Die Dualität, die das Zentrum seines Werks darstellt, drückt sich in der bevorzugten Verwendung von schwarz und weiß aus: „Ideale Farben, um organische Strukturen hervorzuheben und einen 3D-Effekt zu erzielen“. Knochen, Schädel, Korallen, Wurzeln, Meereswellen, Schwertlilien, Muscheln, Blätter, Blumen und sogar berühmte Kunstwerke reproduzieren sich durch digitale Techniken, bis sie zu einem neuen poetischen Objekt werden. „In den letzten Jahren habe ich mich auf die Produktion und Vermarktung von NFT-Kunst, Sounddesign und VJ-Shows konzentriert. Jetzt widme ich mich erneut dem Industriedesign, um das Projekt der Lichtskulpturen voranzutreiben. Ich denke, das passt gut auf die Insel, sowohl für Sammler als auch für Hotels, Restaurants und Clubs“.

Sein neues Umfeld Ibiza begeistert Eduardo. Die starke Präsenz der Natur entspricht seiner Kreativität. Sonnenuntergänge, Mondaufgänge, Meereshorizont und die steinige Landschaft der Klippen haben den Künstler während seines ersten Winters auf der Insel begleitet. „Eine ganz neue Erfahrung. In diesen Monaten habe ich den Norden neu entdeckt, den ich kaum kannte, und habe phantasievollere Menschen als in München kennengelernt.
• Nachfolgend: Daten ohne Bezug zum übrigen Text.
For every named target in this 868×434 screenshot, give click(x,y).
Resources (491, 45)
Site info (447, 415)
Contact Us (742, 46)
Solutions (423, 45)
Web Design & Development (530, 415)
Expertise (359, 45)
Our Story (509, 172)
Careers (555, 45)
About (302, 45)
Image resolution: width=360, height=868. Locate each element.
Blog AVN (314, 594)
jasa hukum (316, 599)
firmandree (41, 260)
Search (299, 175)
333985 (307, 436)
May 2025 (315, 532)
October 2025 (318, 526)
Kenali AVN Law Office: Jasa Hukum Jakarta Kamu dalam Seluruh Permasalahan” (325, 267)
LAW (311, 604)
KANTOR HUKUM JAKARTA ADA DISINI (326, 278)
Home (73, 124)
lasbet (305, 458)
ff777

München vertreibt die Künstler, alles ist sehr versnobt, aber hier finde ich Menschen, die eine ähnliche Sensibilität haben wie ich“. Diese gemütliche Kreativität nährt Navarro persönlich und künstlerisch: „Ich habe mich nie für Diskotheken interessiert, unser Ferienhaus war für mich immer wie ein Kloster, in dem ich meine Batterien auflade. Jetzt ist es auch zu meiner Werkstatt geworden. Das Einzige, was ich bedauere, ist, dass es jedes Jahr immer weniger Ibiza von früher gibt und es für mich immer schwieriger wird, die alten Strandbars zu finden. Was sich nicht geändert hat, ist meine Beziehung zu Es Vedrà. Nach so vielen Jahren begeistert es mich immer noch, das Profil dieses Felsens zu entdecken“.
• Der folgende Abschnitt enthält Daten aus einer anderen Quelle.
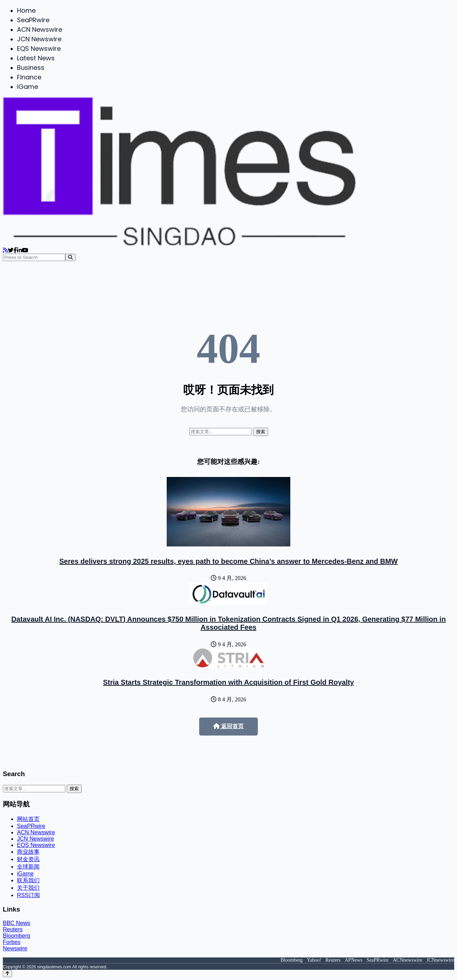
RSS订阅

Die Salinen im Winter, Cala Escondida und der Bio-Bauernhof Can Cristófol sind feste Stecknadeln auf Eduardos neuer Ibiza-Biografie. Ibiza als Hashtag spuckt 19 Millionen Bildern und Videos auf Instagram aus: „Wir leben in einer sehr visuellen Welt und die persönliche Erfahrung hat an Wert verloren. Ein Foto zählt mehr als das Erlebte. Junge Leute sehen sich nur noch die letzten fünf Minuten eines Fußballspiels an“. Wie genießt die TikTok-Generation Kunst? „Die digitale Welt ist eine Lüge, aber die reale Welt ist es auch“. Und wieder die Dualität. Eine Brücke, die der Künstler überqueren muss. Wie der Kunstbetrieb selbst. „Das analoge Werk ist greifbarer, weil wir noch keine digitalen Rahmen an unseren Wänden haben, aber die NFTs geben dem Künstler ein neues Recht, das vorher unvorstellbar war: bei jeder Transaktion des verkauften Werks eine Lizenzgebühr zu kassieren“. Das Künstliche nährt das Organische. Und umgekehrt.